また謙信は併せて、越後と甲斐で取引される塩が高価にならないようにしたとも言われている。「義」を重んじる謙信にとっては、いかに敵とはいえ窮状に陥ったときは助けるのが武士であり、弱みにつけ込み攻めるのは卑怯と考えたのである。これは対立を越えた謙信ならではの「義」の通し方として後世まで語り継がれることとなる。

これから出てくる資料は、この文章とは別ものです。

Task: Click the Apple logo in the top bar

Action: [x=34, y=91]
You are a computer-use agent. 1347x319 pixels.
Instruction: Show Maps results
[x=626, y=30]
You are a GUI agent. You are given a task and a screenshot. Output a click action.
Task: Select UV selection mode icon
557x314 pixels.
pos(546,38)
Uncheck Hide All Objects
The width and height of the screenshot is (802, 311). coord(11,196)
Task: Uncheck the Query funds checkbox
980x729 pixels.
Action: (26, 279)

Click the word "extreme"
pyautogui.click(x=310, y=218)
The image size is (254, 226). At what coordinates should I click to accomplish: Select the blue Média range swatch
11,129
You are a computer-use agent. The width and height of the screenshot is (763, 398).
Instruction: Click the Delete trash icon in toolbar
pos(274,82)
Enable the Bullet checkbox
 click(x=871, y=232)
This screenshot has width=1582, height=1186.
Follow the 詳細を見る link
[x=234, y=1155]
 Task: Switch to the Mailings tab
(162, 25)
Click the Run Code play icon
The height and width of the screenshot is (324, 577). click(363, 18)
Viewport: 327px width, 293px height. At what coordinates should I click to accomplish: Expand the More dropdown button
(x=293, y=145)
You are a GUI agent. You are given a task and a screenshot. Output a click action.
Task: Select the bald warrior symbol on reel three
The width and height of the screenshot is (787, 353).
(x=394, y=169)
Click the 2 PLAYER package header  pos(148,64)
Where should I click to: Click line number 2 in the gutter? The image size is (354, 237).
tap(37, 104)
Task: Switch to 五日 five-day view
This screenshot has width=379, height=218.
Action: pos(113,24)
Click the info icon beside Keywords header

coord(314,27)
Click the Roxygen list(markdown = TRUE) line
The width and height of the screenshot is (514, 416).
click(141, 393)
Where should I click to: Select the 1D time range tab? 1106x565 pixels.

敵に塩を送るとの諺の元となったとされる上杉謙信の有名なエピソードだが、こうした話が美談として長年伝えられたということは、裏を返せばそうした侍が少かったからとも考えられる。武士道が「義」を最高の支柱に置いたということは、言い換えれば、そうした至難の「義」を追求する事により精神の「美学」を求めたのではなかろうか。生死をかけた戦いに望む際、全ての武士が上杉謙信のようにフェア・プレイの精神を守ったわけではないだろう。生きるか死ぬかという場面において、例え卑怯者と蔑まれようとも勝ちたいと思うのが人情であり、またいつの世にあっても、本能は美学よりも強く、理想は現実の前に打ち砕かれるのが世の常である。だからこそ、武士道はそのことを十分知りながら、その現実を超越する理想を自信の指針として厳しく求めたのである。さらに支配階級に位置する者の義務として、あえて最も難しい「義」を徳目の中心におき、その行為を自律的に求めることで、民の模範となるよう、その理想に一歩でも近づく修行を積んだのである。

義の定義

義と義理

「義理」という観念はもともと「義」に由来し、その意味は文字通り「正義の道理」とされた。義理との言葉ができた理由は、恐らく我々の行為、例えば父母に仕えるとの行為の唯一つの動機は愛など別の動機かもしれないが、もしそれがない場合、孝行を命ずるには何らかの他の権威が必要となる。そこで社会が義理にその権威を求めたものと思われる。義務が重荷だと感じられるとそこに義理が介入し、その人が義務を怠るのを防ぐこととなる。つまり義理は厳しい監督者の側面を持ち、手に鞭を持って怠けるものを打ちその役割を果たさせるものである。ただし、時が経つにつれて義理は世間がその人の立場上履行を期待する漠然とした義務感を意味するようになり、更には何らかの行為を説明したり是認したりする際に持ち出される曖昧な分別の道理と化した。元々は正義の道理として出発したはずの義理はこじつけに落ちぶれ、更には非難を恐れる臆病にまで成り下がったのである。